— start of Data supplied —

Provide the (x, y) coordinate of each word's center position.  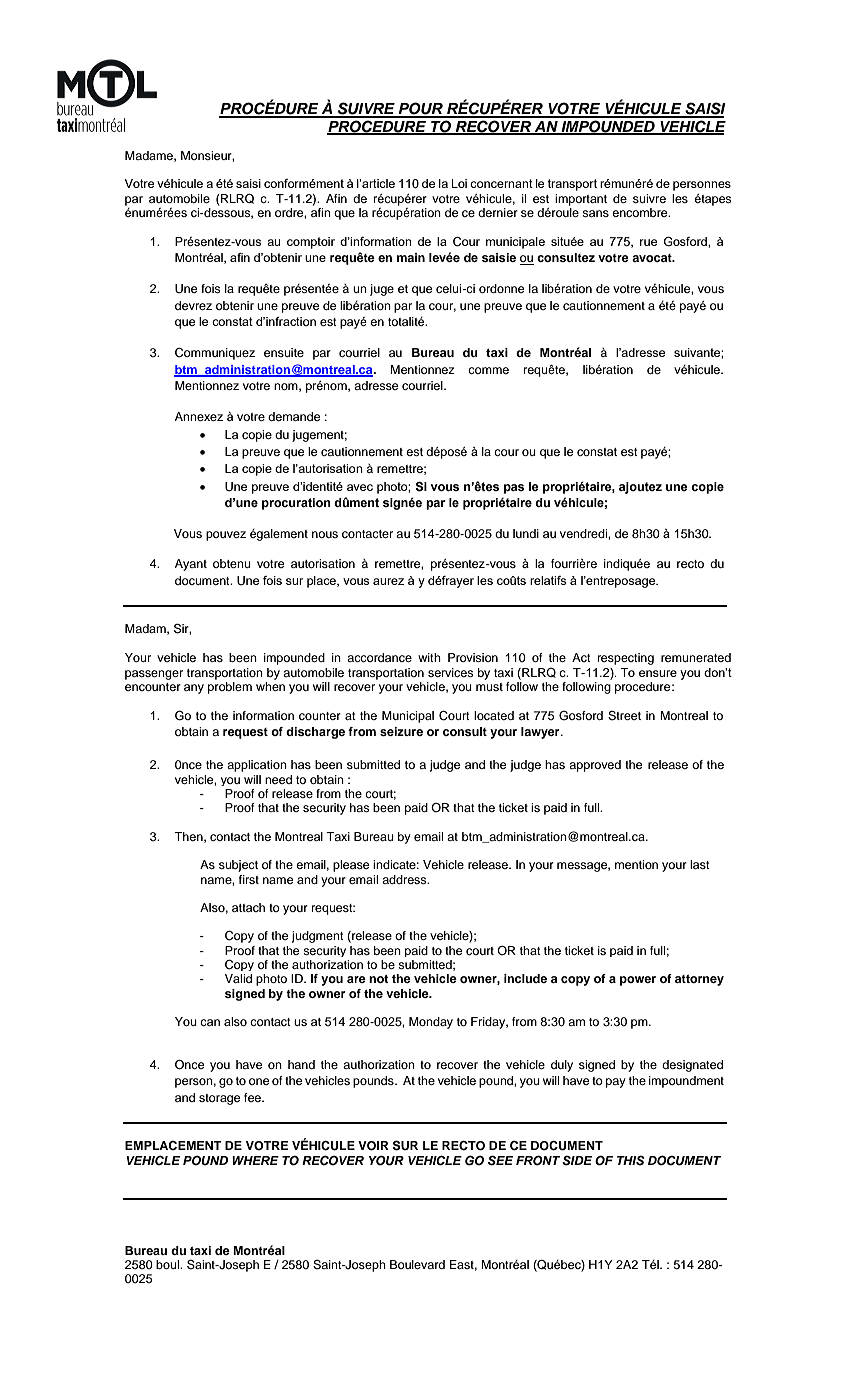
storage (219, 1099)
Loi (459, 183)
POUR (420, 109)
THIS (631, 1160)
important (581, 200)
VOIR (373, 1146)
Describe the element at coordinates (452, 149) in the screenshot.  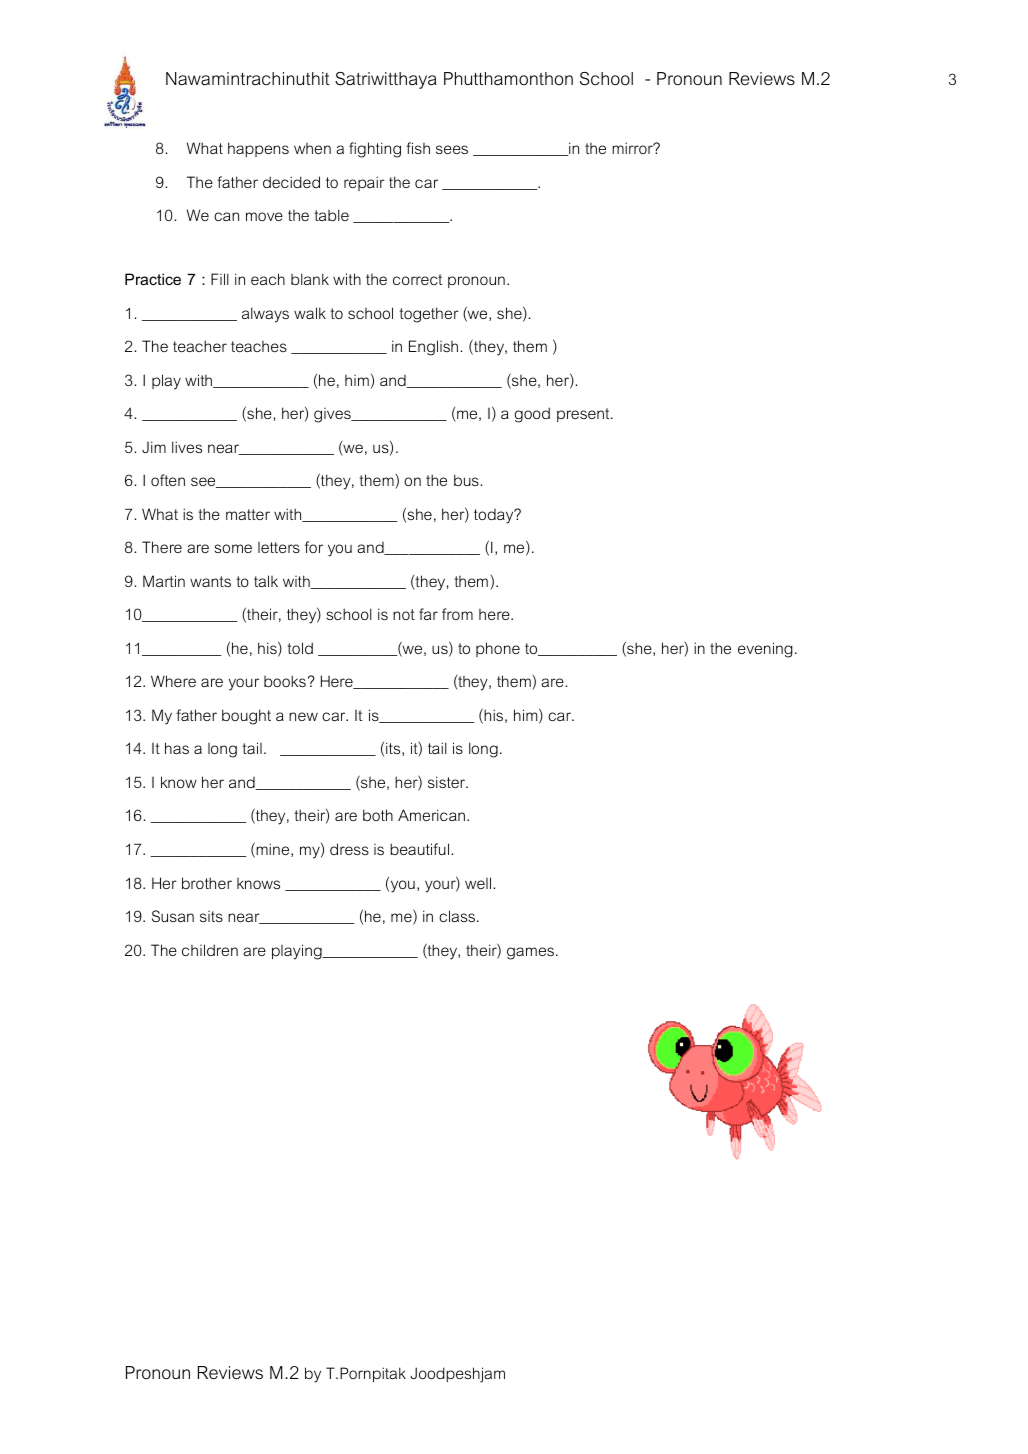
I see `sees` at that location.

— end of Data supplied —
— start of Data supplied —

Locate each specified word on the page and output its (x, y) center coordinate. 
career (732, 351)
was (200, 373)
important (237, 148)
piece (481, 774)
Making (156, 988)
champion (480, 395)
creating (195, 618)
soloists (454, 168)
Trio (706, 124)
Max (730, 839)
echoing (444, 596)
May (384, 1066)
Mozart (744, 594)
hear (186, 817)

— end of Data supplied —
— start of Data supplied —

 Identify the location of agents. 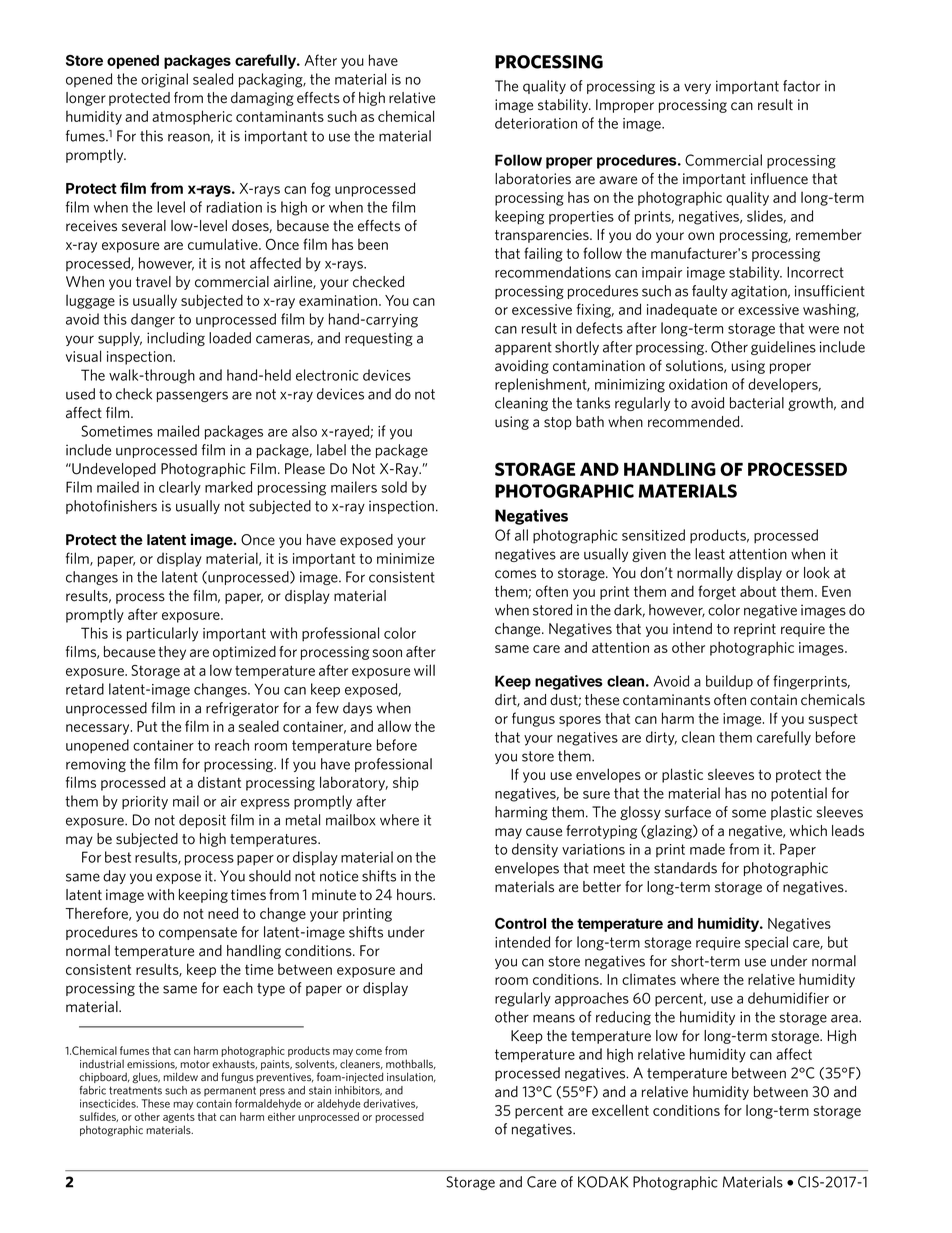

— end of Data supplied —

What this task involves ▸ Reproduce the listing from the line containing "Provide the (x, y)" through the line containing "at that location.", both included, and leave out the pictures.

Complete answer ▸
Provide the (x, y) coordinate of each word's center position.  
storage (219, 1099)
Loi (459, 183)
POUR (420, 109)
THIS (631, 1160)
important (581, 200)
VOIR (373, 1146)
Describe the element at coordinates (452, 149) in the screenshot.  
I see `sees` at that location.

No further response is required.